What needs to be done: Write out all the data again, exactly as it stands.

===============

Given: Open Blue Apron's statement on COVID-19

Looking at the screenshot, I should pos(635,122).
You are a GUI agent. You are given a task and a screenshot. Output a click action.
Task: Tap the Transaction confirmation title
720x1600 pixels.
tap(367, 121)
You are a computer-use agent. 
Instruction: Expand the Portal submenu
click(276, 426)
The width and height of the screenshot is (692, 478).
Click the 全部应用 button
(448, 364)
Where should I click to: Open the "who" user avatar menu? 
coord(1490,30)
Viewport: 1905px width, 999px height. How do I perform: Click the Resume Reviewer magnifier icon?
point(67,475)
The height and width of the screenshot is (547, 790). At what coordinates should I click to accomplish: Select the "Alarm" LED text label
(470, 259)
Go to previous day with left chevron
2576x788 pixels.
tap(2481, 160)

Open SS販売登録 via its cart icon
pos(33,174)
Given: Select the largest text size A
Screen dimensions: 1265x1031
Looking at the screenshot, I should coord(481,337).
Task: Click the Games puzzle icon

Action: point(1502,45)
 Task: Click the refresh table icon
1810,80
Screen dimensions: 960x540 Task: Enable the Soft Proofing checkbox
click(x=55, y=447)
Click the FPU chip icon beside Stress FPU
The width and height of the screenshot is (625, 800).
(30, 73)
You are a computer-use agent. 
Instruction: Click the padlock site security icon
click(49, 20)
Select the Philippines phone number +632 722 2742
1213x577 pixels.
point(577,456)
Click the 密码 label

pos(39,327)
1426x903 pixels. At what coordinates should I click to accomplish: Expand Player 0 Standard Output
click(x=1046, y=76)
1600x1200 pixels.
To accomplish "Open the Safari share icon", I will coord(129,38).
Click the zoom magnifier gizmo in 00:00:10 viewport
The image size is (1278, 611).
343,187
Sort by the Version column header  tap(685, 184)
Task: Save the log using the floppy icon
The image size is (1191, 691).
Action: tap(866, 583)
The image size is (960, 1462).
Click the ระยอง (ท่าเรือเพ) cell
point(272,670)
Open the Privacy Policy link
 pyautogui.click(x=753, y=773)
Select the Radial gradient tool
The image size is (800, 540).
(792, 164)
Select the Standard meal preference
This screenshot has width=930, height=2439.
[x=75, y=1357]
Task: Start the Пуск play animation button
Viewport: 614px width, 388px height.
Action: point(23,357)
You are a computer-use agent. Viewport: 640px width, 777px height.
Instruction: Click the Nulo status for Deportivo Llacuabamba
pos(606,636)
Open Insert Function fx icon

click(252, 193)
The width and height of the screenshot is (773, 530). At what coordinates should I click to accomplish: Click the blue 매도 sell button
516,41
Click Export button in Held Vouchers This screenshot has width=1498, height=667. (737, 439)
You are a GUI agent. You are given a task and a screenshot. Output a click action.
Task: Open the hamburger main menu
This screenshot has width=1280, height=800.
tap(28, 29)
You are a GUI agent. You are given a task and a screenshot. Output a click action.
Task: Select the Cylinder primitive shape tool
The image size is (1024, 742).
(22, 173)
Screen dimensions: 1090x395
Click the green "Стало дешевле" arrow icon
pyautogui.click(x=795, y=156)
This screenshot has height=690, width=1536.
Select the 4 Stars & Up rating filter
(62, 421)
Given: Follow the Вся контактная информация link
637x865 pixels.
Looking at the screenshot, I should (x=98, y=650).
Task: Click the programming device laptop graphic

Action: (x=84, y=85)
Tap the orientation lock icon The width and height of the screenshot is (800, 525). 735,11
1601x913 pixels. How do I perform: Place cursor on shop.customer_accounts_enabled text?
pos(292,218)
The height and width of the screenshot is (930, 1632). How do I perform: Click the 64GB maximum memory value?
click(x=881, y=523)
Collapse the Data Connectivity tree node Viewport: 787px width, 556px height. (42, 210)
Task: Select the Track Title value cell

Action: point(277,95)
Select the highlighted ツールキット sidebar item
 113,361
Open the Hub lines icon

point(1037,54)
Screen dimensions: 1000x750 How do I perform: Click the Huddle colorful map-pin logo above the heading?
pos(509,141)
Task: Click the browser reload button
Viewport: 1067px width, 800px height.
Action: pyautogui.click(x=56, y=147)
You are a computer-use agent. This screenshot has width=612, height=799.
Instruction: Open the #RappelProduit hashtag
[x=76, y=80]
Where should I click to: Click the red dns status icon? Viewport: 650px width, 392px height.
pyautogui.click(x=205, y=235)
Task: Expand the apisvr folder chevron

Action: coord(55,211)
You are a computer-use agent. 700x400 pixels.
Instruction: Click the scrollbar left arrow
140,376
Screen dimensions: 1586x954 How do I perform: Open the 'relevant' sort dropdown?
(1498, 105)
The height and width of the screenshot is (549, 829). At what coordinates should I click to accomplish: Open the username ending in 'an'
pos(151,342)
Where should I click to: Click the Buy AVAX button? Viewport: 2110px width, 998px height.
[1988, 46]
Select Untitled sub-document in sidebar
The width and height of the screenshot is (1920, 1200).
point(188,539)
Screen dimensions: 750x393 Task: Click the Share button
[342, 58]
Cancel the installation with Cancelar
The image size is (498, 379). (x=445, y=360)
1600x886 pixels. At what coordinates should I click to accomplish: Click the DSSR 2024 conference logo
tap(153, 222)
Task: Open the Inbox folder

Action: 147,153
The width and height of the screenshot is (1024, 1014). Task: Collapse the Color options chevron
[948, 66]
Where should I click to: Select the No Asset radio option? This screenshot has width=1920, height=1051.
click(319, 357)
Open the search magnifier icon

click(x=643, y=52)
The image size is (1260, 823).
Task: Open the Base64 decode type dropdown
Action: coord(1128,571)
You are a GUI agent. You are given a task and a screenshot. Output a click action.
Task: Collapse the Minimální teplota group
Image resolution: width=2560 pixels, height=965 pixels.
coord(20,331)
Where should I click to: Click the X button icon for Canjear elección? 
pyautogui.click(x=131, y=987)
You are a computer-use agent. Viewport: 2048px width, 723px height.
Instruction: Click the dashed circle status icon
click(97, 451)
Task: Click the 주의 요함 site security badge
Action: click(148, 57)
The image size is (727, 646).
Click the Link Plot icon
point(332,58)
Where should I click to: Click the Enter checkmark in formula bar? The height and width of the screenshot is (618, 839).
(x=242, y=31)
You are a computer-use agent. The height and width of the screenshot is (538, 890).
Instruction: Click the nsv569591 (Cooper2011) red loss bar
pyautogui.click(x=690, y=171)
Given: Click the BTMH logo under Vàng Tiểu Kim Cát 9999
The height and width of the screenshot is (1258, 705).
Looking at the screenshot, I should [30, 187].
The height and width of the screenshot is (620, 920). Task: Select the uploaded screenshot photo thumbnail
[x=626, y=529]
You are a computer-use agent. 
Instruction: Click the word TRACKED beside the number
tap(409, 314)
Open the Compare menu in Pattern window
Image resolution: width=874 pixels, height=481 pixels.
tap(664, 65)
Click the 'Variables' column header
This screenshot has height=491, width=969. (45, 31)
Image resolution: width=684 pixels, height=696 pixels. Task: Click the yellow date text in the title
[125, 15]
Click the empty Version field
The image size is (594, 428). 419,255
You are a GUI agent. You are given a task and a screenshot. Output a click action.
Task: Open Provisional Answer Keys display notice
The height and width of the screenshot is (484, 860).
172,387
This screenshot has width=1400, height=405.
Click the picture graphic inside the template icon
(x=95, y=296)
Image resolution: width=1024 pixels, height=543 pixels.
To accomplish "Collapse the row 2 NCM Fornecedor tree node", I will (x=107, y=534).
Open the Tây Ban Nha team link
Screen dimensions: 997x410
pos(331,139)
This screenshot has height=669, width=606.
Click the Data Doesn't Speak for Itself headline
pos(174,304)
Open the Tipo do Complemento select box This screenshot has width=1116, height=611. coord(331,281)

===============

Output below:
Given: Open Blue Apron's statement on COVID-19

Looking at the screenshot, I should pos(635,122).
You are a GUI agent. You are given a task and a screenshot. Output a click action.
Task: Tap the Transaction confirmation title
720x1600 pixels.
tap(367, 121)
You are a computer-use agent. 
Instruction: Expand the Portal submenu
click(276, 426)
The width and height of the screenshot is (692, 478).
Click the 全部应用 button
(448, 364)
Where should I click to: Open the "who" user avatar menu? 
coord(1490,30)
Viewport: 1905px width, 999px height. How do I perform: Click the Resume Reviewer magnifier icon?
point(67,475)
The height and width of the screenshot is (547, 790). At what coordinates should I click to accomplish: Select the "Alarm" LED text label
(470, 259)
Go to previous day with left chevron
2576x788 pixels.
tap(2481, 160)

Open SS販売登録 via its cart icon
pos(33,174)
Given: Select the largest text size A
Screen dimensions: 1265x1031
Looking at the screenshot, I should coord(481,337).
Task: Click the Games puzzle icon

Action: point(1502,45)
 Task: Click the refresh table icon
1810,80
Screen dimensions: 960x540 Task: Enable the Soft Proofing checkbox
click(x=55, y=447)
Click the FPU chip icon beside Stress FPU
The width and height of the screenshot is (625, 800).
(30, 73)
You are a computer-use agent. 
Instruction: Click the padlock site security icon
click(49, 20)
Select the Philippines phone number +632 722 2742
1213x577 pixels.
point(577,456)
Click the 密码 label

pos(39,327)
1426x903 pixels. At what coordinates should I click to accomplish: Expand Player 0 Standard Output
click(x=1046, y=76)
1600x1200 pixels.
To accomplish "Open the Safari share icon", I will coord(129,38).
Click the zoom magnifier gizmo in 00:00:10 viewport
The image size is (1278, 611).
343,187
Sort by the Version column header  tap(685, 184)
Task: Save the log using the floppy icon
The image size is (1191, 691).
Action: tap(866, 583)
The image size is (960, 1462).
Click the ระยอง (ท่าเรือเพ) cell
point(272,670)
Open the Privacy Policy link
 pyautogui.click(x=753, y=773)
Select the Radial gradient tool
The image size is (800, 540).
(792, 164)
Select the Standard meal preference
This screenshot has width=930, height=2439.
[x=75, y=1357]
Task: Start the Пуск play animation button
Viewport: 614px width, 388px height.
Action: point(23,357)
You are a computer-use agent. Viewport: 640px width, 777px height.
Instruction: Click the Nulo status for Deportivo Llacuabamba
pos(606,636)
Open Insert Function fx icon

click(252, 193)
The width and height of the screenshot is (773, 530). At what coordinates should I click to accomplish: Click the blue 매도 sell button
516,41
Click Export button in Held Vouchers This screenshot has width=1498, height=667. (737, 439)
You are a GUI agent. You are given a task and a screenshot. Output a click action.
Task: Open the hamburger main menu
This screenshot has width=1280, height=800.
tap(28, 29)
You are a GUI agent. You are given a task and a screenshot. Output a click action.
Task: Select the Cylinder primitive shape tool
The image size is (1024, 742).
(22, 173)
Screen dimensions: 1090x395
Click the green "Стало дешевле" arrow icon
pyautogui.click(x=795, y=156)
This screenshot has height=690, width=1536.
Select the 4 Stars & Up rating filter
(62, 421)
Given: Follow the Вся контактная информация link
637x865 pixels.
Looking at the screenshot, I should (x=98, y=650).
Task: Click the programming device laptop graphic

Action: (x=84, y=85)
Tap the orientation lock icon The width and height of the screenshot is (800, 525). 735,11
1601x913 pixels. How do I perform: Place cursor on shop.customer_accounts_enabled text?
pos(292,218)
The height and width of the screenshot is (930, 1632). How do I perform: Click the 64GB maximum memory value?
click(x=881, y=523)
Collapse the Data Connectivity tree node Viewport: 787px width, 556px height. (42, 210)
Task: Select the Track Title value cell

Action: point(277,95)
Select the highlighted ツールキット sidebar item
 113,361
Open the Hub lines icon

point(1037,54)
Screen dimensions: 1000x750 How do I perform: Click the Huddle colorful map-pin logo above the heading?
pos(509,141)
Task: Click the browser reload button
Viewport: 1067px width, 800px height.
Action: pyautogui.click(x=56, y=147)
You are a computer-use agent. This screenshot has width=612, height=799.
Instruction: Open the #RappelProduit hashtag
[x=76, y=80]
Where should I click to: Click the red dns status icon? Viewport: 650px width, 392px height.
pyautogui.click(x=205, y=235)
Task: Expand the apisvr folder chevron

Action: coord(55,211)
You are a computer-use agent. 700x400 pixels.
Instruction: Click the scrollbar left arrow
140,376
Screen dimensions: 1586x954 How do I perform: Open the 'relevant' sort dropdown?
(1498, 105)
The height and width of the screenshot is (549, 829). At what coordinates should I click to accomplish: Open the username ending in 'an'
pos(151,342)
Where should I click to: Click the Buy AVAX button? Viewport: 2110px width, 998px height.
[1988, 46]
Select Untitled sub-document in sidebar
The width and height of the screenshot is (1920, 1200).
point(188,539)
Screen dimensions: 750x393 Task: Click the Share button
[342, 58]
Cancel the installation with Cancelar
The image size is (498, 379). (x=445, y=360)
1600x886 pixels. At what coordinates should I click to accomplish: Click the DSSR 2024 conference logo
tap(153, 222)
Task: Open the Inbox folder

Action: 147,153
The width and height of the screenshot is (1024, 1014). Task: Collapse the Color options chevron
[948, 66]
Where should I click to: Select the No Asset radio option? This screenshot has width=1920, height=1051.
click(319, 357)
Open the search magnifier icon

click(x=643, y=52)
The image size is (1260, 823).
Task: Open the Base64 decode type dropdown
Action: coord(1128,571)
You are a GUI agent. You are given a task and a screenshot. Output a click action.
Task: Collapse the Minimální teplota group
Image resolution: width=2560 pixels, height=965 pixels.
coord(20,331)
Where should I click to: Click the X button icon for Canjear elección? 
pyautogui.click(x=131, y=987)
You are a computer-use agent. Viewport: 2048px width, 723px height.
Instruction: Click the dashed circle status icon
click(97, 451)
Task: Click the 주의 요함 site security badge
Action: click(148, 57)
The image size is (727, 646).
Click the Link Plot icon
point(332,58)
Where should I click to: Click the Enter checkmark in formula bar? The height and width of the screenshot is (618, 839).
(x=242, y=31)
You are a computer-use agent. The height and width of the screenshot is (538, 890).
Instruction: Click the nsv569591 (Cooper2011) red loss bar
pyautogui.click(x=690, y=171)
Given: Click the BTMH logo under Vàng Tiểu Kim Cát 9999
The height and width of the screenshot is (1258, 705).
Looking at the screenshot, I should [30, 187].
The height and width of the screenshot is (620, 920). Task: Select the uploaded screenshot photo thumbnail
[x=626, y=529]
You are a computer-use agent. 
Instruction: Click the word TRACKED beside the number
tap(409, 314)
Open the Compare menu in Pattern window
Image resolution: width=874 pixels, height=481 pixels.
tap(664, 65)
Click the 'Variables' column header
This screenshot has height=491, width=969. (45, 31)
Image resolution: width=684 pixels, height=696 pixels. Task: Click the yellow date text in the title
[125, 15]
Click the empty Version field
The image size is (594, 428). 419,255
You are a GUI agent. You are given a task and a screenshot. Output a click action.
Task: Open Provisional Answer Keys display notice
The height and width of the screenshot is (484, 860).
172,387
This screenshot has width=1400, height=405.
Click the picture graphic inside the template icon
(x=95, y=296)
Image resolution: width=1024 pixels, height=543 pixels.
To accomplish "Collapse the row 2 NCM Fornecedor tree node", I will (x=107, y=534).
Open the Tây Ban Nha team link
Screen dimensions: 997x410
pos(331,139)
This screenshot has height=669, width=606.
Click the Data Doesn't Speak for Itself headline
pos(174,304)
Open the Tipo do Complemento select box This screenshot has width=1116, height=611. coord(331,281)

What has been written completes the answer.